### AIM OF THE TASK
Every line of the records below from the line with "Events (77, 2473)" up to and including the line with "088 - 227 86 79 (803, 1692)" must be reproduced exactly, and no line outside that range.

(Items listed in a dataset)

---

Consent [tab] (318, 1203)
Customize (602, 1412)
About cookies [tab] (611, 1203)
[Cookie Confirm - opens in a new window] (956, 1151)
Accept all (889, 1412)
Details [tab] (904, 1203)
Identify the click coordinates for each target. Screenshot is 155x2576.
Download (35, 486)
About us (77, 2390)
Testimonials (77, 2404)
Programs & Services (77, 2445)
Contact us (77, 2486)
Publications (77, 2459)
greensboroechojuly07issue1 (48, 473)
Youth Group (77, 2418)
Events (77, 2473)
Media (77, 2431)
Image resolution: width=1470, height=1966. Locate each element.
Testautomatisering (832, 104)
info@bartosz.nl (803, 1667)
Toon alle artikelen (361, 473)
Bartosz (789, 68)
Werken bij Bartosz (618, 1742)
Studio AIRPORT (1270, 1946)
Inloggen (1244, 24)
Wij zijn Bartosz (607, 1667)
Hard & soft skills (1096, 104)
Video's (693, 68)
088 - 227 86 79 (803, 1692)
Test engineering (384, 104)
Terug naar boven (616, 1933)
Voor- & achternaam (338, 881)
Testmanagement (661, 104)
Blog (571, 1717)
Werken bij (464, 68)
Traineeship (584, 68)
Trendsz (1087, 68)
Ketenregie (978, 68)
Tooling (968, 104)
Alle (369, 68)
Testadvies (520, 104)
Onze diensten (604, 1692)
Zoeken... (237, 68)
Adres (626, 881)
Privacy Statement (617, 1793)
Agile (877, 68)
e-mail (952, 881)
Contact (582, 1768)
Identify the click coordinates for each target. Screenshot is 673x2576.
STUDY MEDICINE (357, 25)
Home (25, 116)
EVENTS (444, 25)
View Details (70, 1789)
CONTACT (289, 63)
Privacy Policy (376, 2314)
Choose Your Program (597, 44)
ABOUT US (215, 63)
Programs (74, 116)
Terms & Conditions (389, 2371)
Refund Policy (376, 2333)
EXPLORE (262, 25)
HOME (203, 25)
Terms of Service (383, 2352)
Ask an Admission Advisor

---

### COMPLETED TASK
Events (77, 2473)
Media (77, 2431)
Image resolution: width=1470, height=1966. Locate each element.
Testautomatisering (832, 104)
info@bartosz.nl (803, 1667)
Toon alle artikelen (361, 473)
Bartosz (789, 68)
Werken bij Bartosz (618, 1742)
Studio AIRPORT (1270, 1946)
Inloggen (1244, 24)
Wij zijn Bartosz (607, 1667)
Hard & soft skills (1096, 104)
Video's (693, 68)
088 - 227 86 79 (803, 1692)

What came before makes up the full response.